1. Many firms operate in industries where demand is growing more slowly than the economy-wide average or is even declining.
2. Stagnant demand by itself is not enough to make an industry unattractive. Selling out may or may not be practical and closing operations is always a last resort.
3. Businesses competing in stagnant or declining industries must resign themselves to performance targets consistent with available market opportunities.

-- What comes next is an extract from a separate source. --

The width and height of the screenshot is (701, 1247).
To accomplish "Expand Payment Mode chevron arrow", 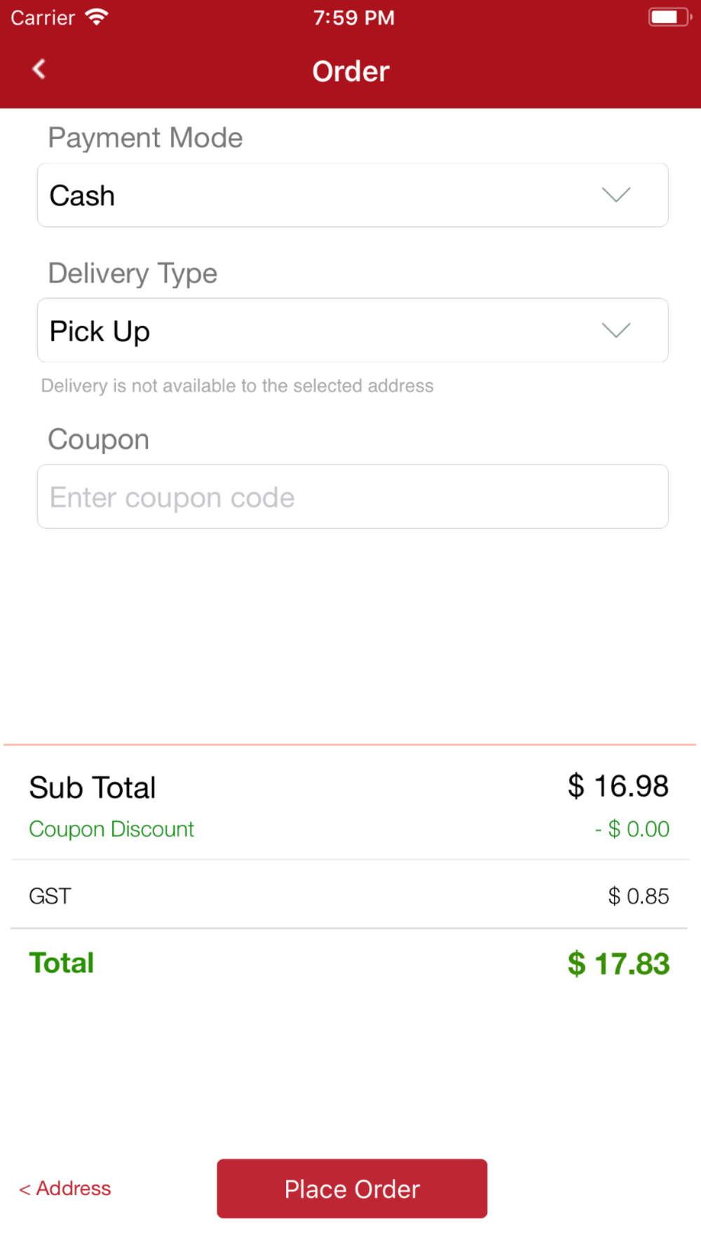I will pyautogui.click(x=616, y=194).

4. In general, companies that succeed in stagnant industries employ one or more of three strategic themes:
a. Pursue a focused strategy aimed at the fastest growing market segments within the industry
b. Stress differentiation based on quality improvement and product innovation
c. Strive to drive costs down and become the industry’s low-cost provider
CORE CONCEPT: Achieving competitive advantage in stagnant or declining industries usually requires pursuing one of three competitive approaches: focusing on growing market segments within the industry, differentiating on the basis of better quality and frequent product innovation, or becoming a lower-cost producer.
5. These three strategic themes are not mutually exclusive.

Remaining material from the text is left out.